### Collected data entries
- - - - -

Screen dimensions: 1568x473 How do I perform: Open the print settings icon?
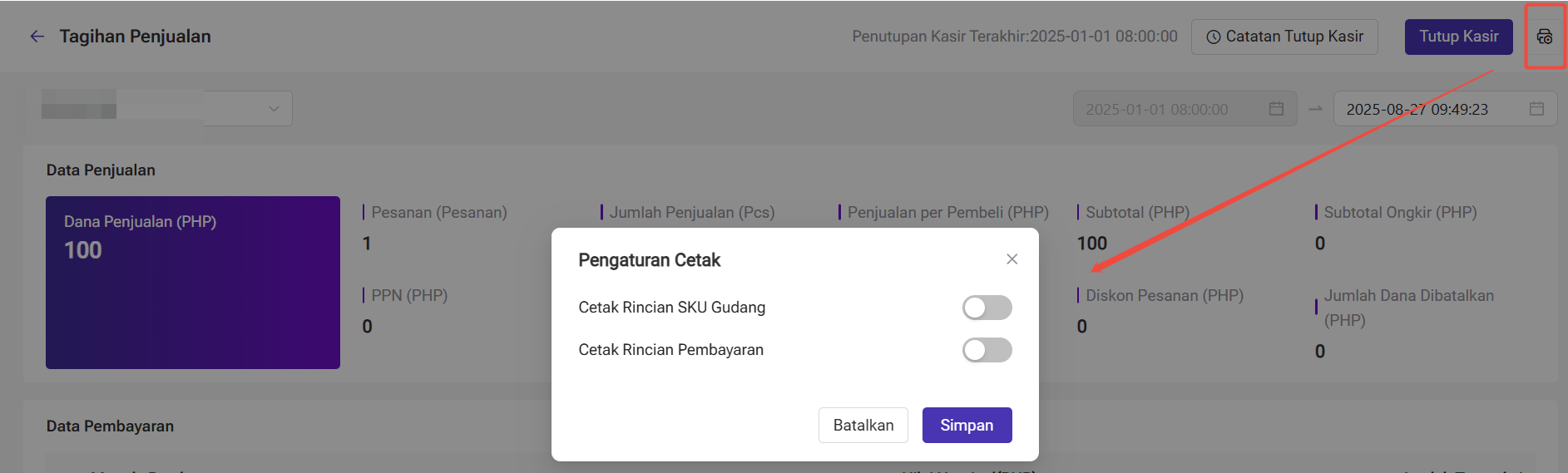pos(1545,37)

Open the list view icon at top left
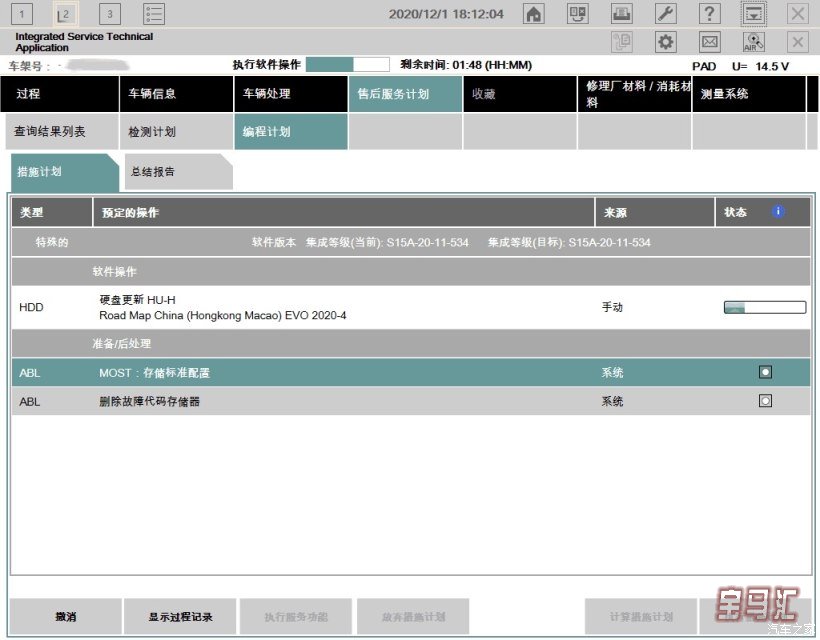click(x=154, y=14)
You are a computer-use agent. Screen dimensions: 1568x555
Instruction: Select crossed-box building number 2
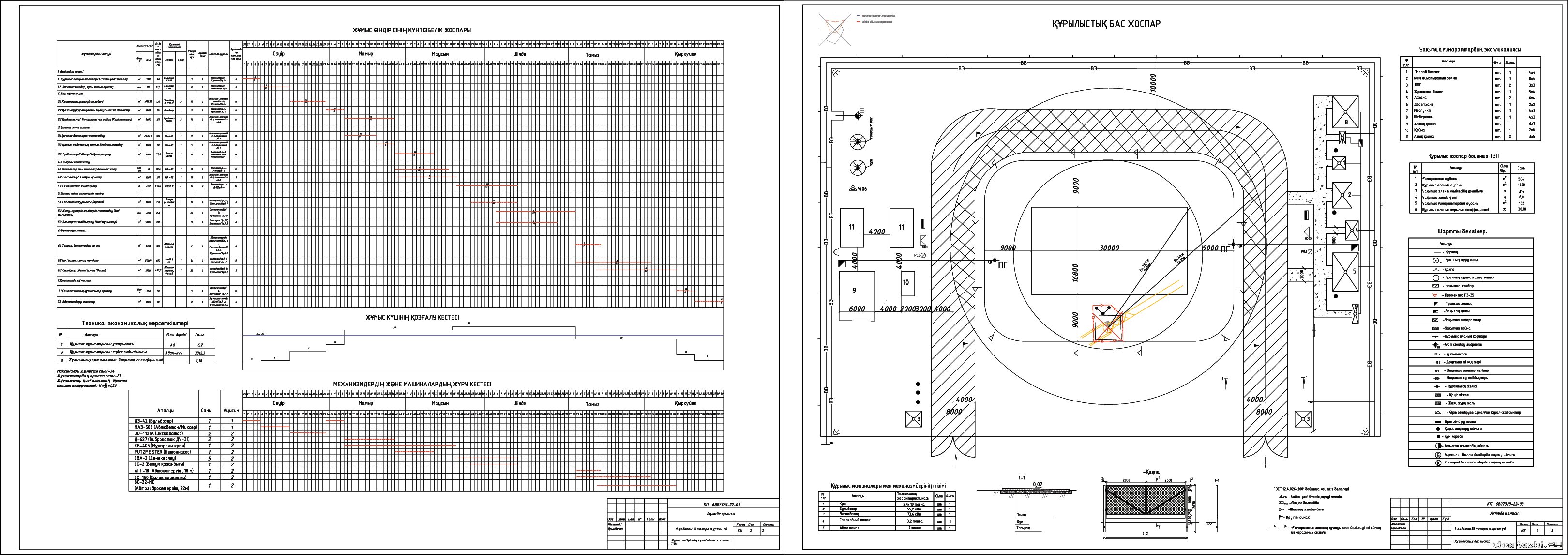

- - - - -

### Exercise prompt
Rewrite the data above with every instance of "icon" changed to "button" and all other text left unchanged. Omit the pictures from your output.

### Written response
Screen dimensions: 1568x473 How do I perform: Open the print settings button?
pos(1545,37)

Open the list view button at top left
click(x=154, y=14)
You are a computer-use agent. Screen dimensions: 1568x555
Instruction: Select crossed-box building number 2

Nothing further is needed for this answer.